Machine learning (ML) workloads emerge and evolve drastically in a series of aspects in recent years. ML workloads' performance, i.e., training/inference speed on various devices/platforms, stands as one of the top considerations in their development. Performance modeling is a powerful technique that helps ML practitioners understand the performance bottlenecks of ML workloads and optimize them. In this dissertation, we showcase how to use performance models to assist in the optimization of ML performance, and how we design such models that are highly accurate, robust, and versatile with different application configurations, such as training/inference, ML model types, and device types.

We first show how to use the roofline model as a simple operator (op) level performance model to identify kernel/layer fusion candidates in convolution neural networks (CNN). We answer the question of when and why fusing two linearly connected complex ops, i.e., convolution (conv) and depthwise convolution (dw-conv) in an ML model will be beneficial in terms of execution time, and propose a deep learning (DL) compiler friendly solution that enables efficient auto-tuning of fused kernel schedule of two layers on multicore CPUs and beat the separate kernel execution performance of TVM (by 1.09x geomean and 1.29x max) MKLDNN-backed PyTorch (by 2.09x geomean and 3.35x max) and as end-to-end (E2E) baselines.

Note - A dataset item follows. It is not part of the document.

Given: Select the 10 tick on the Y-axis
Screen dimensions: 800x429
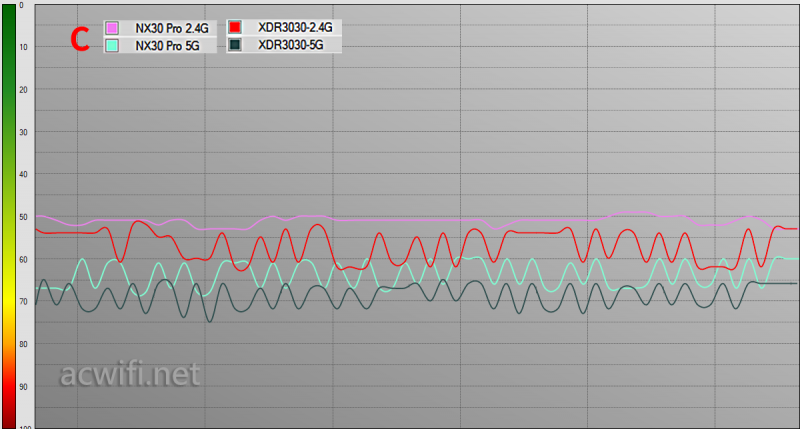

Next, we present a more complicated application of performance models in predicting and aiding the optimization of ML training performance on GPU platforms. Built on top of a series of kernel-level performance models, either ML-based or analytical, for dominating ops/kernels as well as the overhead analysis for all ops in the deep learning recommendation model (DLRM), we devise a critical-path-based performance model that not only predicts the per-batch training time of DLRM on single GPU with low error rate (geomean: 4.61% for GPU active time, 7.96% for E2E, and 10.15% for E2E with shared overheads) but can also be generalized to other types of ML models such as computer vision (CV) and natural language processing (NLP).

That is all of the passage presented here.